LONDON.- Interweaving womens stories of loss and resilience with seventeenth century Baroque music by female composers, a new body of work from the seventh winner of the Max Mara Art Prize for Women Helen Cammock (b. 1970, UK) premiered at
Whitechapel Gallery today. Cammock presents a film, a triptych of vinyl cut prints and a screen-printed frieze exploring the idea of lament in womens lives across histories and geographies.
The exhibition is the result of a bespoke six-month Italian residency, organised by Max Mara and the Whitechapel Gallery and Collezione Maramotti, undertaken by Cammock in 2018 on receipt of the prestigious biannual prize.

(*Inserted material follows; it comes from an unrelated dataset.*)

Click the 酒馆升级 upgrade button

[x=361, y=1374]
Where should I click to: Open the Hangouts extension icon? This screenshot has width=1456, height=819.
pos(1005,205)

Travelling from Bologna to Florence, Venice, Rome, Palermo and Reggio Emilia, she set out to explore the expression of lament and uncover hidden female voices. Across the country historians, musicians, artists and singers opened their archives and shared their stories and research.
Featuring interviews with the diverse women Cammock met on her travels including social activists, migrants, refugees, a member of a religious order, a Catholic nun and women who fought dictatorship, the split-screen film at the heart of the exhibition memorialises the power of womens voices from the Baroque period to Italy today. Their testimonies are layered with music and footage shot across Italy in a complex oral and visual collage. Three colour saturated prints depict music and voice through line drawing and a 6 meter long hand painted frieze contains words and images drawn from the women Cammock encountered in Italy.
Che si può fare (What can be done) takes its title from a 1664 pre-opera lament by Italian composer Barbara Strozzi (1619-1677). Cammock took classical singing lessons to learn the aria and rehearsed its melody throughout the residency. The music recurs in the new video work and as a live performance. Twice during the exhibition run Cammock will perform Strozzis music with a jazz trumpeter, reviving her legacy through her own voice. The music of fellow Italian composer Francesca Caccini (1587-1641) is incorporated into the performance as a soundtrack to an accompanying movement piece. Both Strozzi and Caccini were celebrated in their day but have since fallen into obscurity with their compositions only now being acknowledged and performed again.
A visual poet whose drawings, prints, photographs and films juxtapose word and image, Cammocks multimedia practice embraces text, photography, video, song, performance and printmaking, and is motivated by her commitment to questioning mainstream historical narratives around blackness, womanhood, wealth, power, poverty and vulnerability. Mining her own biography in addition to histories of oppression and resistance, and incorporating influences from jazz, blues, poetry and dance, as well as the words of other writers including James Baldwin, Maya Angelou and Audre Lorde Cammock excavates lost, unheard or buried voices. For Cammock, music from Nina Simone and Alice Coltrane to seventeenth-century Italian pre-opera is able to further this endeavor to complicate the concept of history.
The Max Mara Art Prize for Women is a collaboration between Whitechapel Gallery, Max Mara and Collezione Maramotti and has been awarded in alternate years since 2005 to support UK-based female artists who have not previously had a solo survey exhibition. Known for launching the careers of artists, it is the only visual art prize of its kind in the UK. The previous winners of the prize are Emma Hart, Corin Sworn, Laure Prouvost, Andrea Büttner, Hannah Rickards and Margaret Salmon.
The judging panel for the seventh Max Mara Art Prize for Women was chaired by Iwona Blazwick OBE, Director of the Whitechapel Gallery, and joined by gallerist Vanessa Carlos, Carlos/Ishikawa, London; artist and previous recipient of the prize Laure Prouvost; collector Marcelle Joseph and art critic Rachel Spence.
Following its presentation at Whitechapel Gallery, Che si può fare will travel to Collezione Maramotti in Reggio Emilia, Italy (13 October 2019 February 2020).